Grand jury to review Black man’s death in N.Y.
ROCHESTER, N.Y. — New York’s attorney general on Saturday moved to form a grand jury to investigate the death of Daniel Prude, a Black man who died after being hooded and held down by Rochester police earlier this year.
“The Prude family and the Rochester community have been through great pain and anguish,” Attorney General Letitia James said in a statement about Prude’s death, which has sparked nightly protests and calls for change. She said the grand jury would be part of an “exhaustive investigation.”

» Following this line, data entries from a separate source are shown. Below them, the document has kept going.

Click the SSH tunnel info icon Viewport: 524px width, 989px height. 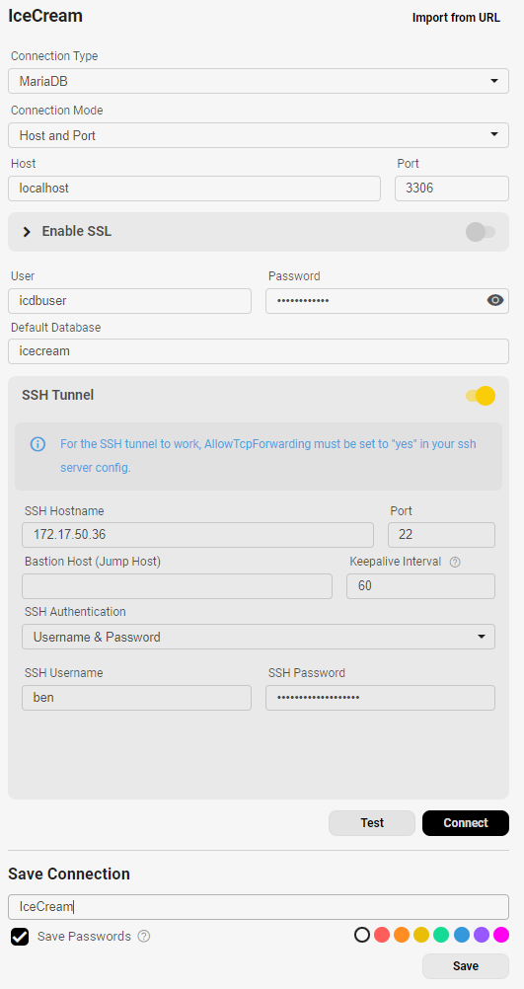[37, 443]
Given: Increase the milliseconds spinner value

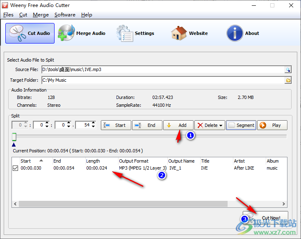Looking at the screenshot, I should 93,123.
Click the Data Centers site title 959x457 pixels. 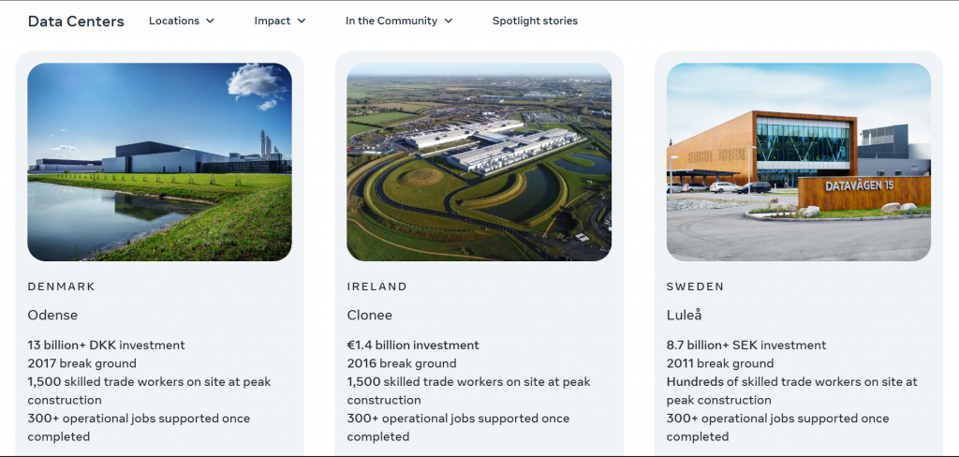[76, 22]
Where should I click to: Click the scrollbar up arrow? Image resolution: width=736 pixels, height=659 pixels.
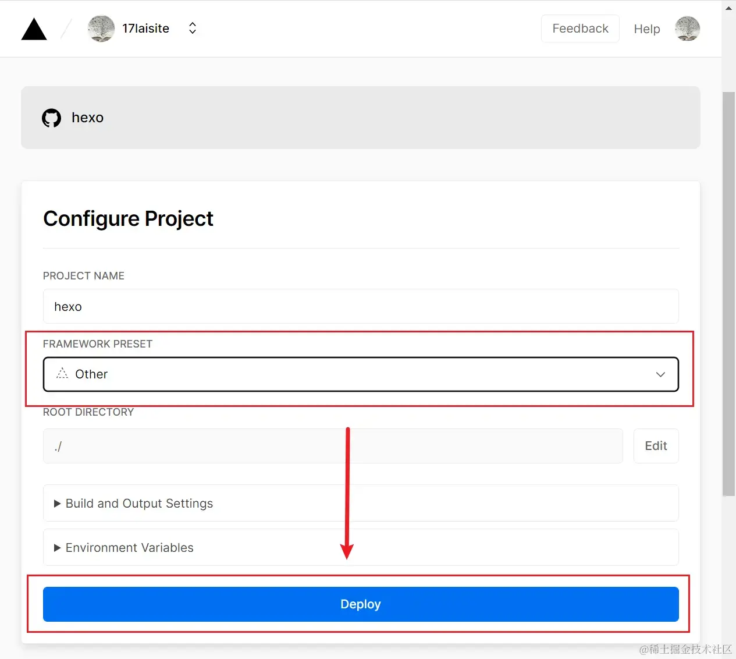(728, 8)
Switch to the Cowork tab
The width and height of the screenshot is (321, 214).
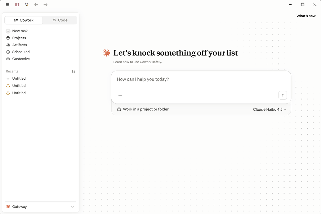point(24,20)
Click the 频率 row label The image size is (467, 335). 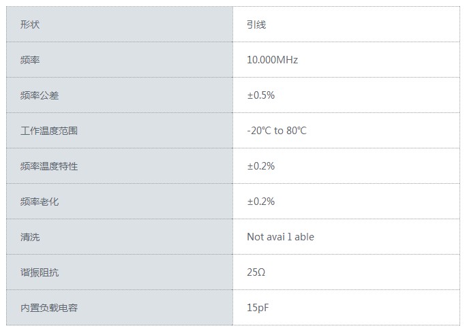pyautogui.click(x=31, y=60)
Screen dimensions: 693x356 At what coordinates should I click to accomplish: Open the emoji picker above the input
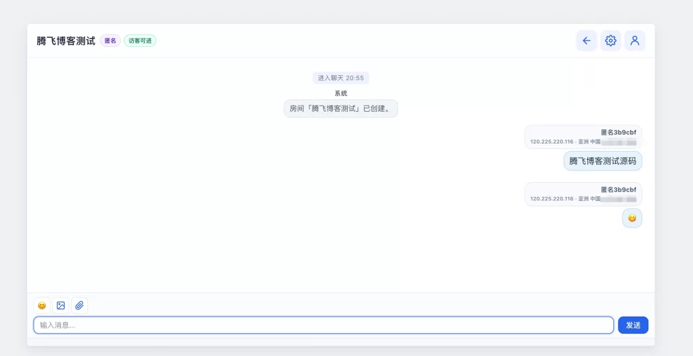pos(42,305)
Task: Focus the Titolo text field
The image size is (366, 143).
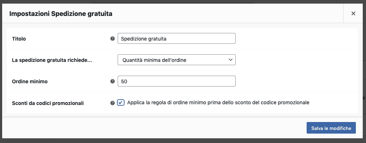Action: coord(176,38)
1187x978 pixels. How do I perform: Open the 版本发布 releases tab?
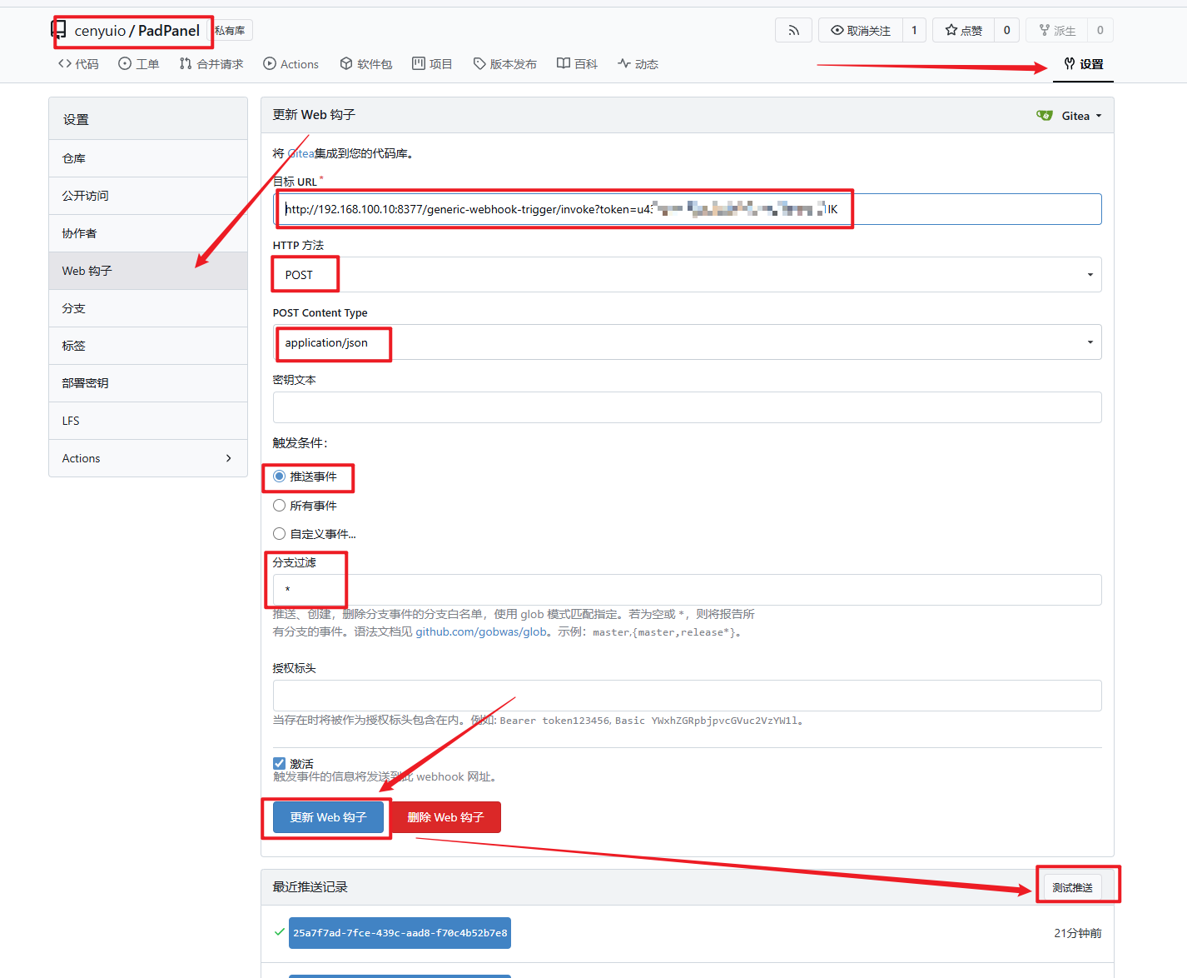(x=505, y=64)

Prude’s death after his brother called for help for his erratic behavior in March has roiled New York’s third-largest city since video of the encounter was made public last week, with protesters demanding more accountability for how it happened and legislation to change how authorities respond to mental-health emergencies.
Activists have marched nightly in the city of 210,000 on Lake Ontario since police body camera videos of the encounter with Prude were released Wednesday by his family.

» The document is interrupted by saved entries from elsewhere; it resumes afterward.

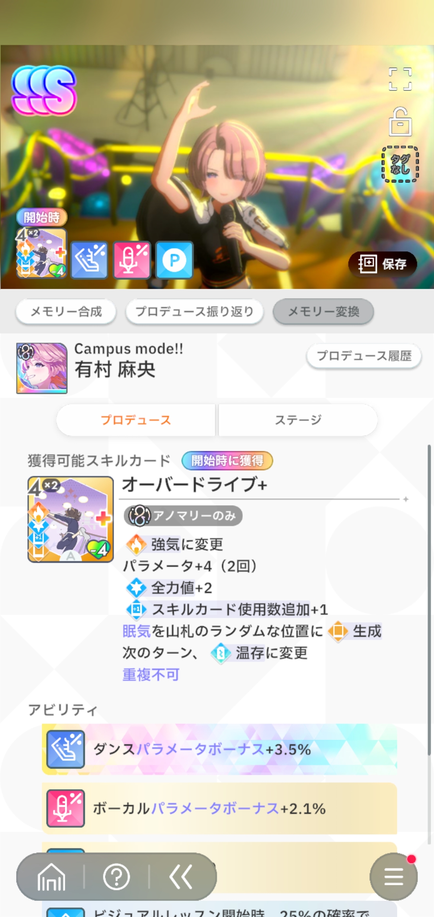Screen dimensions: 434x917
Task: Go to home via house icon
Action: (51, 877)
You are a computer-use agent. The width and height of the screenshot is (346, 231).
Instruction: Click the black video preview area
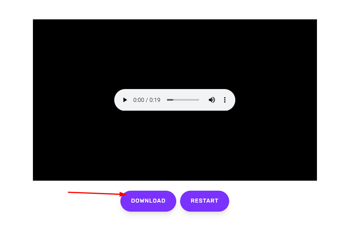point(175,55)
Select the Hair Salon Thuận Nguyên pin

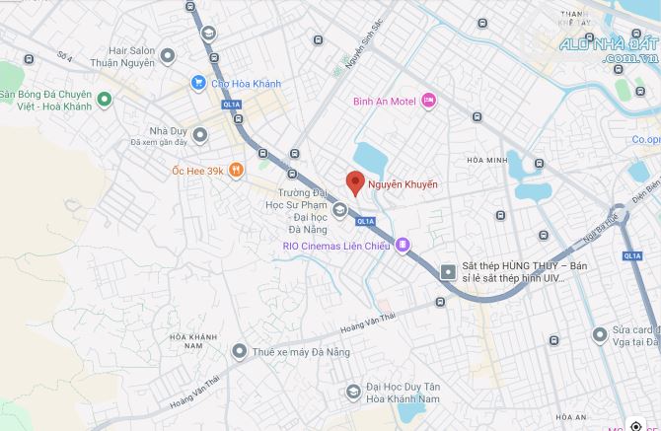168,56
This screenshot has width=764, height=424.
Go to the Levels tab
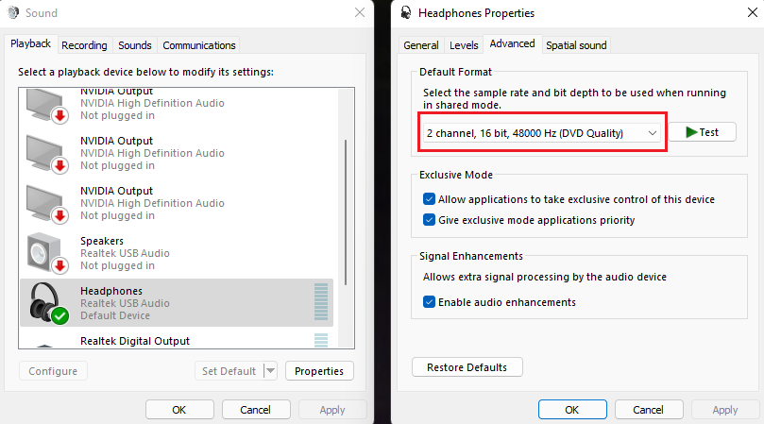pos(464,44)

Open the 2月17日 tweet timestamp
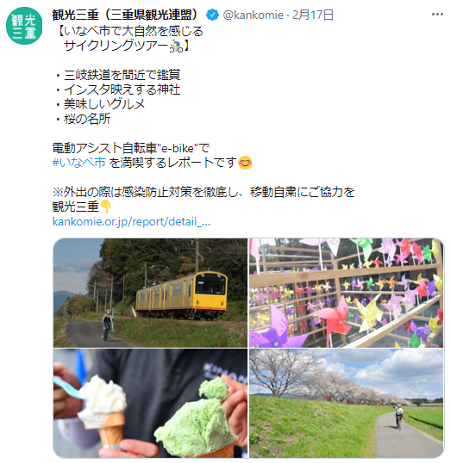point(313,15)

Advocates for legislation say Prude’s death and the actions of seven now-suspended Rochester police officers — including one who covered Prude’s head with a “spit hood” during the March encounter — demonstrate how police are ill-equipped to deal with people suffering mental problems.
The hood is designed to protect police from bodily fluids, which authorities view as even more critical to use during the coronavirus pandemic.
A police union has defended the officers involved in the encounter, saying they were strictly following department training and protocols, including using the mesh hood.
Friday night’s protest resulted in 11 arrests, police said. As they had the night before, officers doused activists at police headquarters with a chemical spray to drive them from barricades around the building.
As the night wore on, demonstrators were pushed farther back, as police fired what appeared to be pepper balls. Fireworks were shot off and a bus stop was set on fire.